Eli Lilly loses UK Alimta patent case to Actavis
LONDON (Reuters) - Eli Lilly and Co LLY.N has lost a patent case in the English High Court over its blockbuster Alimta lung cancer drug to generic drugmaker Actavis Plc ACT.N, dealing a blow to the U.S. drugmaker's future sales hopes.
The court ruled that Actavis would not infringe patents held by Lilly if it marketed certain alternative salt forms of the drug, known generically as pemetrexed, in Britain, France, Italy and Spain in 2015, according to both companies on Thursday.
Lilly said it intended to appeal the decision as shares in the company fell 2 percent in early New York trading.
Actavis intends to sell its generic product soon after the basic patent on Alimta expires in December 2015, although the company added this was subject to it ultimately prevailing in any appeal.
Lilly argues it should still enjoy protection due to other patents that remain valid after 2015.
"Although Alimta's compound patents remain in force and are expected to provide exclusivity in major European countries through 2015, we continue to believe that Alimta's vitamin dosage regimen patents would be infringed by the entry of generic pemetrexed in Europe prior to June, 2021," Lilly's general counsel Michael Harrington said in a statement.
The additional patents cover administration of two nutrients - folic acid and vitamin B12 - to patients before and while they receive Alimta to prevent side effects.

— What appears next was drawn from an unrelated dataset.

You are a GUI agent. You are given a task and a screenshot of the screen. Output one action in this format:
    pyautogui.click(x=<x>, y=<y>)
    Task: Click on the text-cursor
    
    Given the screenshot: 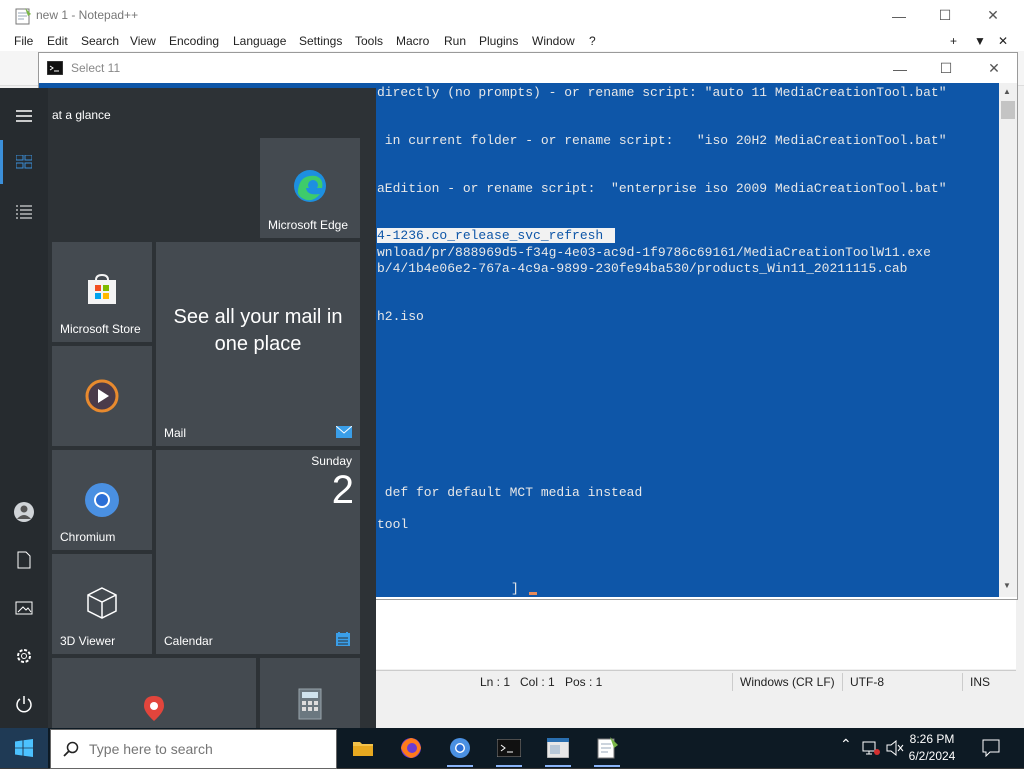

The English High Court gave corresponding declarations of non-infringement regarding Alimta's vitamin dosage regimen patents in France, Italy and Spain - the first time that it has exercised such foreign jurisdiction for a European patent.
Actavis said combined sales of Alimta by Lilly in Britain, France, Italy and Spain were around 325 million euros ($445 million) in 2013.
Lilly is fighting other suits against its Alimta patents. A regional court in Germany recently ruled for Lilly on Alimta's vitamin dosage regimen patent. That case is under appeal.
In Indianapolis, where Lilly is based, a court is weighing the patent on the way the drug is administered in a case brought by generics maker Teva Pharmaceutical Industries Ltd TEVA.TA. If Lilly wins, it would extend its hold on Alimta until 2022.
Lilly's global sales of lung cancer drug Alimta were $632 million in the first quarter.
Mark Schoenebaum, an analyst at ISI Group, said the UK court decision increased the odds that Lilly would lose broader European patent protection through 2021, contrary to market expectations.
On a worst-case basis - and assuming Lilly loses at appeal in the UK - Schoenebaum said the Alimta setback could lop 10-11 percent off earnings per share forecasts in the 2016-19 period, but the actual impact was likely to be materially less because of expected cost cutting.